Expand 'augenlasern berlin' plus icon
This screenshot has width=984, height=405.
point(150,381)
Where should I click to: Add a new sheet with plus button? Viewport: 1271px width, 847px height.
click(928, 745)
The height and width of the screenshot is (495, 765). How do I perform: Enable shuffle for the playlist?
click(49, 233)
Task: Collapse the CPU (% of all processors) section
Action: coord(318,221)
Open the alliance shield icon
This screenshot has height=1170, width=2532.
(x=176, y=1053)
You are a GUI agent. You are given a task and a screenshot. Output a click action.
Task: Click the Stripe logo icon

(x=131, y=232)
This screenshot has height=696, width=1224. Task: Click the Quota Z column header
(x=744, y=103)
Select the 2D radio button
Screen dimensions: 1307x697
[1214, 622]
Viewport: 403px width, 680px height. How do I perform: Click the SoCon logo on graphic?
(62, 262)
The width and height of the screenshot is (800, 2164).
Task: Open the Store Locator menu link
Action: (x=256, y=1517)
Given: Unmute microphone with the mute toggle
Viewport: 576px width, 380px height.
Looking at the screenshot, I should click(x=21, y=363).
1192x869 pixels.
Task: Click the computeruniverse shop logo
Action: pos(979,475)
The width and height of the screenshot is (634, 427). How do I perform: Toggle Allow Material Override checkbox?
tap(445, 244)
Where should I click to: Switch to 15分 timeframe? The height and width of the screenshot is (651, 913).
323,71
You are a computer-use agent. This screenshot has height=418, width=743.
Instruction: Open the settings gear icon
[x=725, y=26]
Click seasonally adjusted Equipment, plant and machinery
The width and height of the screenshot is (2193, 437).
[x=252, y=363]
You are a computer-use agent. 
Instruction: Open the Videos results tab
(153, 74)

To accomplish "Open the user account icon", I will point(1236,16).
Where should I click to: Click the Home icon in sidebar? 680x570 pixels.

★ ★ ★ ★

__PROBLEM REQUIREMENTS__
Each record must be copied out exactly and in full.

__WRITTEN ANSWER__
Expand 'augenlasern berlin' plus icon
This screenshot has width=984, height=405.
point(150,381)
Where should I click to: Add a new sheet with plus button? Viewport: 1271px width, 847px height.
click(928, 745)
The height and width of the screenshot is (495, 765). How do I perform: Enable shuffle for the playlist?
click(49, 233)
Task: Collapse the CPU (% of all processors) section
Action: coord(318,221)
Open the alliance shield icon
This screenshot has height=1170, width=2532.
(x=176, y=1053)
You are a GUI agent. You are given a task and a screenshot. Output a click action.
Task: Click the Stripe logo icon

(x=131, y=232)
This screenshot has height=696, width=1224. Task: Click the Quota Z column header
(x=744, y=103)
Select the 2D radio button
Screen dimensions: 1307x697
[1214, 622]
Viewport: 403px width, 680px height. How do I perform: Click the SoCon logo on graphic?
(62, 262)
The width and height of the screenshot is (800, 2164).
Task: Open the Store Locator menu link
Action: (x=256, y=1517)
Given: Unmute microphone with the mute toggle
Viewport: 576px width, 380px height.
Looking at the screenshot, I should click(x=21, y=363).
1192x869 pixels.
Task: Click the computeruniverse shop logo
Action: pos(979,475)
The width and height of the screenshot is (634, 427). How do I perform: Toggle Allow Material Override checkbox?
tap(445, 244)
Where should I click to: Switch to 15分 timeframe? The height and width of the screenshot is (651, 913).
323,71
You are a computer-use agent. This screenshot has height=418, width=743.
Instruction: Open the settings gear icon
[x=725, y=26]
Click seasonally adjusted Equipment, plant and machinery
The width and height of the screenshot is (2193, 437).
[x=252, y=363]
You are a computer-use agent. 
Instruction: Open the Videos results tab
(153, 74)

To accomplish "Open the user account icon", I will point(1236,16).
Where should I click to: Click the Home icon in sidebar? 680x570 pixels.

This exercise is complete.